Because Murray’s felon-in-possession-of-a-pistol conviction was invalid and his 1975 robbery conviction was pardoned, the 1983 sentencing court had only two prior felonies with which to enhance Murray’s sentence: grand larceny (1974) and receiving stolen property (1966). As Murray’s counsel argued at the remand hearing in the circuit court: “So it would remove at a minimum those two convictions and leave him with a maximum of two felony convictions.” Under the HFOA in effect at that time, the trial court could have sentenced Murray based on two prior felonies to life imprisonment or a fixed term of at least 99 years. § 13A-5-9(b)(3). In that event he would have been eligible for parole.11
III. Conclusion
The circuit court, the Court of Criminal Appeals, the pardon-unit manager, and the State of Alabama all concede that Murray received a pardon for his 1975 robbery conviction. The only plausible reading of the record is that the “Certificate Granting Restoration of Civil and Political Rights” is also Murray’s pardon certificate. The “and all prior disqualifying convictions” language in that certificate thus eliminates both the 1966 conviction for receiving stolen property and the 1974 conviction for grand larceny as predicate acts for both HFOA purposes and for the felon-in-possession-of-a-pistol statute. Accordingly, Murray, who is serving a sentence of life imprisonment without the possibility of parole, is entitled to be resentenced “as a first offender felon” for his 1983 first-degree robbery conviction and would be eligible for parole. In the alternative, even if the restoration certificate is interpreted only to restore civil rights and not to pardon, Murray should have been sentenced under the HFOA based on two prior felonies rather than three and thus would also be eligible for parole. In either case, “[s]ince the first sentence imposed on [the defendant] was invalid, the trial court had not only the power, but the duty, to sentence [the defendant] as required by law.” Hughes v. State, 518 So.2d 890, 891 (Ala. Crim.App.1987).
. At the time of Murray’s sentencing in 1983, the HFOA provided that a defendant who had been previously convicted of three felonies and who then was convicted of a Class A felony "must be punished by imprisonment for life without parole.” § 13A-5-9(c)(3), Ala.Code 1975.
. The phrase “and all prior disqualifying convictions” is not meaningless boilerplate. Other pardons have omitted this phrase.. For instance, in a 1991 case, this Court construed a certifícate that stated: " ‘Ordered that all disabilities resulting from the above stated conviction be and they are hereby removed and the civil and political rights of the above named are restored.’ ” State ex rel. Sokira v. Burr, 580 So.2d 1340, 1341 (Ala.1991). That certificate, unlike the one in this case, made no mention of removing disabilities from "all prior disqualifying convictions.” See also United States v. Swanson, 947 F.2d 914, 915-16 (11th Cir.1991) (holding that a restoration certificate that also applied to “any prior disqualifying convictions" restored political and civil rights not onfy for the conviction specified in the certificate but also for a prior conviction).
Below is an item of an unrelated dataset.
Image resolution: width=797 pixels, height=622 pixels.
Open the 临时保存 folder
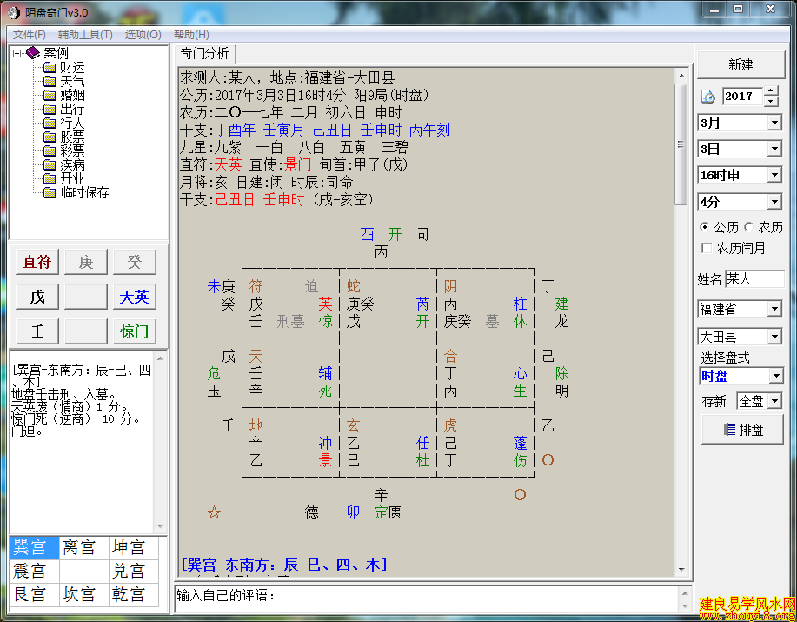(x=83, y=192)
. The Court of Criminal Appeals noted that " ‘pardoned convictions cannot be used to enhance [a] sentence under the Habitual Felony Offender Act.’ " Remánd Order (quoting Ex parte Casey, 852 So.2d 175, 181 (Ala. 2002)).
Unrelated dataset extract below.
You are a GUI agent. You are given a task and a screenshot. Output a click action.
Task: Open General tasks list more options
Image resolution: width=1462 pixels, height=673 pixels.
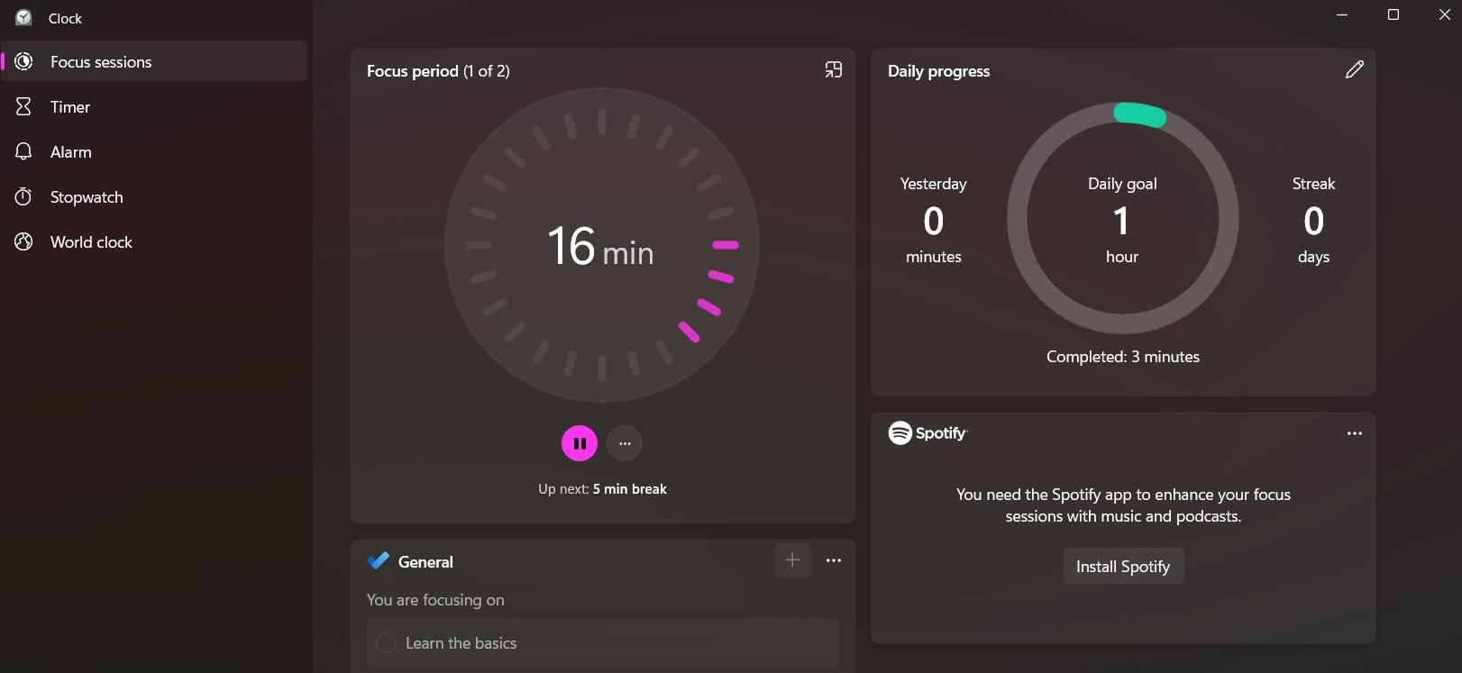pos(834,560)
. In 1980, the Board may have given Murray a certificate restoring rights rather than one also expressly pardoning the offense because he had already served his sentence and thus had no need for relief from the penalty of imprisonment.
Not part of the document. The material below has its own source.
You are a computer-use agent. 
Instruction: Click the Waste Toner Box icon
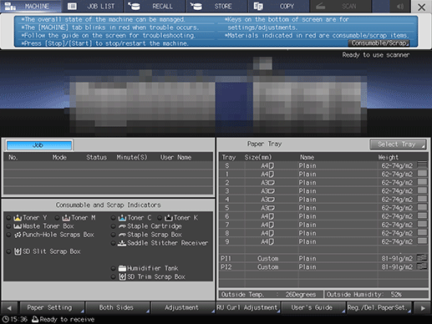tap(18, 226)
. The certificate at issue in Burr is in the record on appeal in that case, which is available on microfilm at the Alabama State Law Library.
. The special concurrence seeks to avoid this conclusion by stating that Murray must bring a new and separate Rule 32 proceeding to challenge the legality of his 1981 felon-in-possession-of-a-pistol conviction. See 176 So.3d at 823 n. 1. In this proceeding, however, Murray is challenging his 1983 sentence, which depended for its legality upon the validity of the 1981 felon-in-possession conviction. Thus, that conviction is properly at issue in this case. The determination of its validity requires no additional facts but depends completely on the interpretation of the 1980 certificate, which is the issue before us in this case.